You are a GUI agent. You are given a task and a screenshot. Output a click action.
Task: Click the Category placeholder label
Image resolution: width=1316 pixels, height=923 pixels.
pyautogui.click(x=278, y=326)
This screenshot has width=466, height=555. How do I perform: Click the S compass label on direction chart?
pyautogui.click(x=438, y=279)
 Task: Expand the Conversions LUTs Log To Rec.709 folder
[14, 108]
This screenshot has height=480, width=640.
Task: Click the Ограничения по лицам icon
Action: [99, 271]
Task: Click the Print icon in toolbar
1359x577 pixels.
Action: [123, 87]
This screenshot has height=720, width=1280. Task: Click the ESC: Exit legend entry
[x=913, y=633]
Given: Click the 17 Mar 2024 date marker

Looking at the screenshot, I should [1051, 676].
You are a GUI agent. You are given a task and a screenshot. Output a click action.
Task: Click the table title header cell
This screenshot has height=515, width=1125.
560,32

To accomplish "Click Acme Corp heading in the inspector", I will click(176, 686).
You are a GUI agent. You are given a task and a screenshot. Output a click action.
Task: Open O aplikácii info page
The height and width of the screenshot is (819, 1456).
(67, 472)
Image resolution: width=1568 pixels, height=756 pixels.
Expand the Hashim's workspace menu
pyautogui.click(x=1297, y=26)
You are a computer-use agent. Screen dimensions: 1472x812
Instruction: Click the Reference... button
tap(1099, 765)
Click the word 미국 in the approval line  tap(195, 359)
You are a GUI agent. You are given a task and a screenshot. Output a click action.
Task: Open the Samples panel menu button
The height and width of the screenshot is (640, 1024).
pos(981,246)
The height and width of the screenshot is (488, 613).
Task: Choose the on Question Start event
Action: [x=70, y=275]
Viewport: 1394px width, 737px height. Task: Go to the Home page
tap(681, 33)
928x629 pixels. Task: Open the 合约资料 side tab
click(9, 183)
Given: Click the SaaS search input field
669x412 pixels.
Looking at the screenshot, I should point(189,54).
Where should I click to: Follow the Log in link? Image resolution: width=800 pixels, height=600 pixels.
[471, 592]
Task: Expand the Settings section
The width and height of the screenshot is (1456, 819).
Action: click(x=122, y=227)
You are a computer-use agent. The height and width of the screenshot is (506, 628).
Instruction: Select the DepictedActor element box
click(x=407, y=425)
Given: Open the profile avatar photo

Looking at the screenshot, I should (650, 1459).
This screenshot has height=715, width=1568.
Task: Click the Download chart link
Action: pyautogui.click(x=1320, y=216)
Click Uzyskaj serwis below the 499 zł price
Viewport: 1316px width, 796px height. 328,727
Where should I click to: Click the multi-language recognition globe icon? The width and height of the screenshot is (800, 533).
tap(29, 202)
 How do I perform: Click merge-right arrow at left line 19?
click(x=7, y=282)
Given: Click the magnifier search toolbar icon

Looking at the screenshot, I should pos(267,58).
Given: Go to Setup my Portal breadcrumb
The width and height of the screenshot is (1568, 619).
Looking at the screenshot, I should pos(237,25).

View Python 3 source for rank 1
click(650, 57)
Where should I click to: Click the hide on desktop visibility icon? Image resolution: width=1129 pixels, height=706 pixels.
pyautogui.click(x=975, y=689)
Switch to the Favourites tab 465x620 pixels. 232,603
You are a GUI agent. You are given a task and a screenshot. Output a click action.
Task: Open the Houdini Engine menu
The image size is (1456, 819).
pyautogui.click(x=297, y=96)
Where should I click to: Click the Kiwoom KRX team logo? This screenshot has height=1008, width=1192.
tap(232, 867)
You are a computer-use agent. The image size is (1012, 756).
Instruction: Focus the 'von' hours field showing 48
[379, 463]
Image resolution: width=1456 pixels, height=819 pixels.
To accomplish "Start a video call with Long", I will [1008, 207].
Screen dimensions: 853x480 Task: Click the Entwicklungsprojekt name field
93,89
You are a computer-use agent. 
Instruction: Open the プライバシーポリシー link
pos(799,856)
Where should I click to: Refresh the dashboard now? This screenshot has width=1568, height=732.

### WHAT IS REQUIRED
Please set out the listing above as a Markdown table with the columns "No." and "Line", giving each line its own row numbered in order and leaving out the blank lines.

### REPLY TO THE TASK
| No. | Line |
|---|---|
| 1 | You are a GUI agent. You are given a task and a screenshot. Output a click action. |
| 2 | Task: Click the Category placeholder label |
| 3 | Image resolution: width=1316 pixels, height=923 pixels. |
| 4 | pyautogui.click(x=278, y=326) |
| 5 | This screenshot has width=466, height=555. How do I perform: Click the S compass label on direction chart? |
| 6 | pyautogui.click(x=438, y=279) |
| 7 |  Task: Expand the Conversions LUTs Log To Rec.709 folder |
| 8 | [14, 108] |
| 9 | This screenshot has height=480, width=640. |
| 10 | Task: Click the Ограничения по лицам icon |
| 11 | Action: [99, 271] |
| 12 | Task: Click the Print icon in toolbar |
| 13 | 1359x577 pixels. |
| 14 | Action: [123, 87] |
| 15 | This screenshot has height=720, width=1280. Task: Click the ESC: Exit legend entry |
| 16 | [x=913, y=633] |
| 17 | Given: Click the 17 Mar 2024 date marker |
| 18 | Looking at the screenshot, I should [1051, 676]. |
| 19 | You are a GUI agent. You are given a task and a screenshot. Output a click action. |
| 20 | Task: Click the table title header cell |
| 21 | This screenshot has height=515, width=1125. |
| 22 | 560,32 |
| 23 | To accomplish "Click Acme Corp heading in the inspector", I will click(176, 686). |
| 24 | You are a GUI agent. You are given a task and a screenshot. Output a click action. |
| 25 | Task: Open O aplikácii info page |
| 26 | The height and width of the screenshot is (819, 1456). |
| 27 | (67, 472) |
| 28 | Image resolution: width=1568 pixels, height=756 pixels. |
| 29 | Expand the Hashim's workspace menu |
| 30 | pyautogui.click(x=1297, y=26) |
| 31 | You are a computer-use agent. Screen dimensions: 1472x812 |
| 32 | Instruction: Click the Reference... button |
| 33 | tap(1099, 765) |
| 34 | Click the word 미국 in the approval line  tap(195, 359) |
| 35 | You are a GUI agent. You are given a task and a screenshot. Output a click action. |
| 36 | Task: Open the Samples panel menu button |
| 37 | The height and width of the screenshot is (640, 1024). |
| 38 | pos(981,246) |
| 39 | The height and width of the screenshot is (488, 613). |
| 40 | Task: Choose the on Question Start event |
| 41 | Action: [x=70, y=275] |
| 42 | Viewport: 1394px width, 737px height. Task: Go to the Home page |
| 43 | tap(681, 33) |
| 44 | 928x629 pixels. Task: Open the 合约资料 side tab |
| 45 | click(9, 183) |
| 46 | Given: Click the SaaS search input field |
| 47 | 669x412 pixels. |
| 48 | Looking at the screenshot, I should point(189,54). |
| 49 | Where should I click to: Follow the Log in link? Image resolution: width=800 pixels, height=600 pixels. |
| 50 | [471, 592] |
| 51 | Task: Expand the Settings section |
| 52 | The width and height of the screenshot is (1456, 819). |
| 53 | Action: click(x=122, y=227) |
| 54 | You are a computer-use agent. The height and width of the screenshot is (506, 628). |
| 55 | Instruction: Select the DepictedActor element box |
| 56 | click(x=407, y=425) |
| 57 | Given: Open the profile avatar photo |
| 58 | Looking at the screenshot, I should (650, 1459). |
| 59 | This screenshot has height=715, width=1568. |
| 60 | Task: Click the Download chart link |
| 61 | Action: pyautogui.click(x=1320, y=216) |
| 62 | Click Uzyskaj serwis below the 499 zł price |
| 63 | Viewport: 1316px width, 796px height. 328,727 |
| 64 | Where should I click to: Click the multi-language recognition globe icon? The width and height of the screenshot is (800, 533). |
| 65 | tap(29, 202) |
| 66 |  How do I perform: Click merge-right arrow at left line 19? |
| 67 | click(x=7, y=282) |
| 68 | Given: Click the magnifier search toolbar icon |
| 69 | Looking at the screenshot, I should pos(267,58). |
| 70 | Given: Go to Setup my Portal breadcrumb |
| 71 | The width and height of the screenshot is (1568, 619). |
| 72 | Looking at the screenshot, I should pos(237,25). |
| 73 | View Python 3 source for rank 1 |
| 74 | click(650, 57) |
| 75 | Where should I click to: Click the hide on desktop visibility icon? Image resolution: width=1129 pixels, height=706 pixels. |
| 76 | pyautogui.click(x=975, y=689) |
| 77 | Switch to the Favourites tab 465x620 pixels. 232,603 |
| 78 | You are a GUI agent. You are given a task and a screenshot. Output a click action. |
| 79 | Task: Open the Houdini Engine menu |
| 80 | The image size is (1456, 819). |
| 81 | pyautogui.click(x=297, y=96) |
| 82 | Where should I click to: Click the Kiwoom KRX team logo? This screenshot has height=1008, width=1192. |
| 83 | tap(232, 867) |
| 84 | You are a computer-use agent. The image size is (1012, 756). |
| 85 | Instruction: Focus the 'von' hours field showing 48 |
| 86 | [379, 463] |
| 87 | Image resolution: width=1456 pixels, height=819 pixels. |
| 88 | To accomplish "Start a video call with Long", I will [1008, 207]. |
| 89 | Screen dimensions: 853x480 Task: Click the Entwicklungsprojekt name field |
| 90 | 93,89 |
| 91 | You are a computer-use agent.  |
| 92 | Instruction: Open the プライバシーポリシー link |
| 93 | pos(799,856) |
| 94 | Where should I click to: Refresh the dashboard now? This screenshot has width=1568, height=732. |